Tagged: “Forgiveness Process”

I have done the exercise for your Process Model and I see the stresses that the person was under. Still, this does little for my anger. Yes, I see a wounded and even a weak person, but I still want to punch him for what he did to me. What can you suggest to me so that I am not living with this resentment?

Doing the exercises is not an automatic way out of resentment. It will take time for the resentment to end. I recommend homework for you on a daily basis. Here is that homework: At least twice a day for the next two weeks, please go over the tasks in this exercise, trying to see the person more clearly at the time of the injury. Say to yourself, “I forgive (name) for hurting me at that time when this person was under stress. I will try to be merciful even though I did not receive either justice or mercy.”

Based on a response in 8 Keys to Forgiveness, Chapter 5.

I understand there is forgiveness work done in Kosovo. If so, would you please let me know. I would like to get involved with that.

In September of 2014, I was invited and attended a meeting at the United Nations Population Fund in New York City. The goal of that meeting was to discuss and possibly begin forgiveness intervention work in Kosovo. This never materialized, much to my disappointment. Yet, if you are inspired to pick up that work, I would delight in working with you on this. We have resources on forgiveness education that can be translated into different languages and brought into families, schools, and houses of worship.

I would like to know and learn more about forgiveness. What self help books and resources can you suggest? I have been on my own forgiveness journey for a while now. The biggest challenge has been learning how to forgive my husband fully for hurting me and my family.

I would recommend any one of these 3 self-help books, which describe our Process Model of Forgiveness, which has been scientifically-tested and found to be effective:

Forgiveness Is a Choice (2001)

The Forgiving Life (2012). This is my most in-depth self-help book because it links forgiving to the moral virtue of agape love. This book is a Socratic dialogue between two women.

8 Keys to Forgiveness (2015)

I wish you the best on your healing journey.

If someone has frustrated and offended me and I choose silence because I am afraid to choose dialogue and confront him, is this actually forgiveness on my part? Is it true forgiveness? 

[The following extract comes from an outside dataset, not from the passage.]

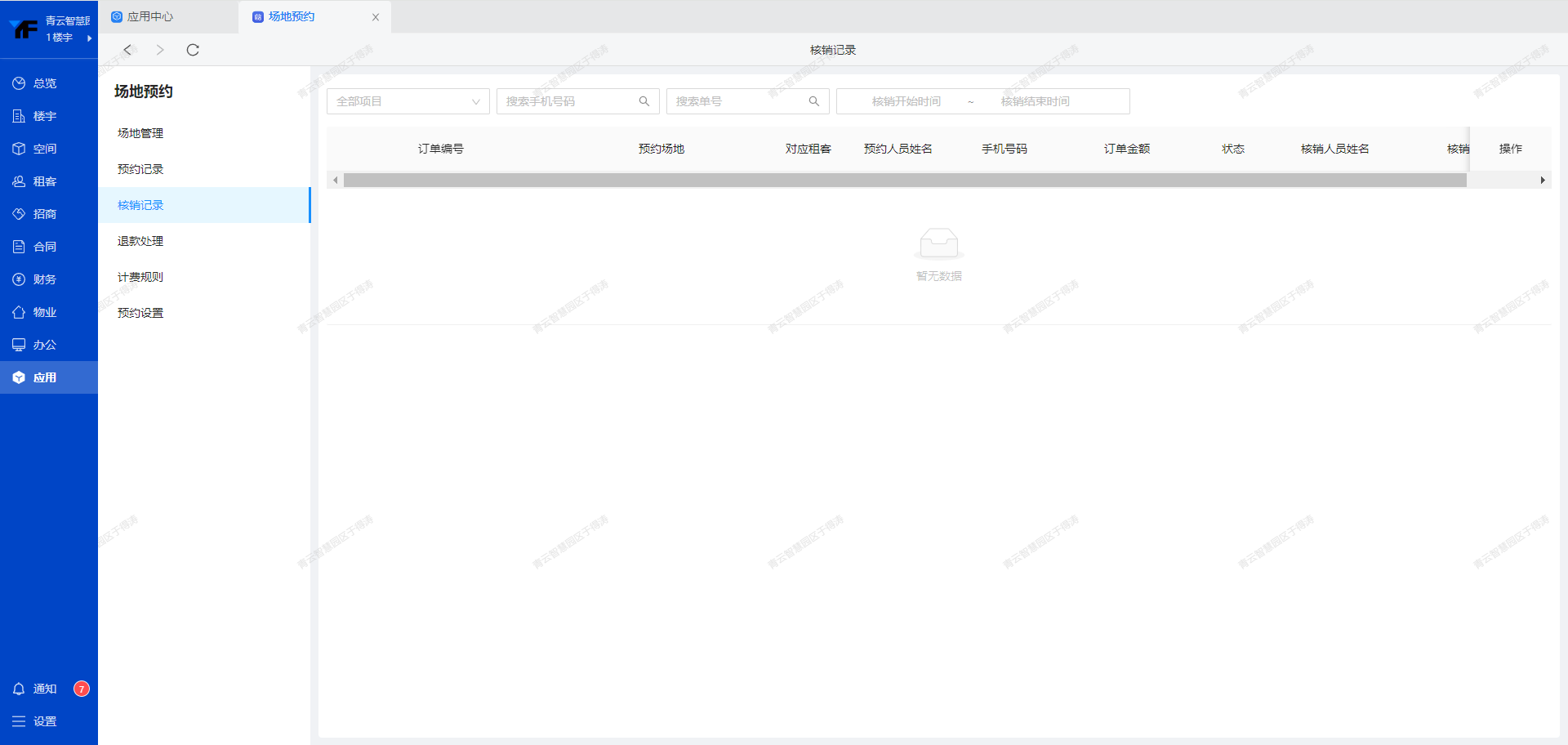Focus the 搜索单号 input field
The height and width of the screenshot is (745, 1568).
pyautogui.click(x=735, y=101)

First, do you commit to doing no harm to the other? If yes, this is the beginning of forgiving.  Do you see the inherent worth in the other, not because of what was done, but in spite of that?  This, too, is part of forgiving.  Do you wish the other well?  This is part of forgiving as the late Lewis Smedes reminded us in his book, Forgive and Forget.  The silence itself is not necessarily forgiving. Why?  I can be silent with hatred in my heart.  To forgive is to have a change of heart toward the offending person (as the philosopher Joanna North said in the book, Exploring Forgiveness, 1998).